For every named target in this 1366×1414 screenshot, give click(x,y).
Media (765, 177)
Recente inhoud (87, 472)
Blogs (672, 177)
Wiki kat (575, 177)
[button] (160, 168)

================================

* [Aim of the task] Return all of the data word for word.

* [Answer box]
For every named target in this 1366×1414 screenshot, give click(x,y).
Media (765, 177)
Recente inhoud (87, 472)
Blogs (672, 177)
Wiki kat (575, 177)
[button] (160, 168)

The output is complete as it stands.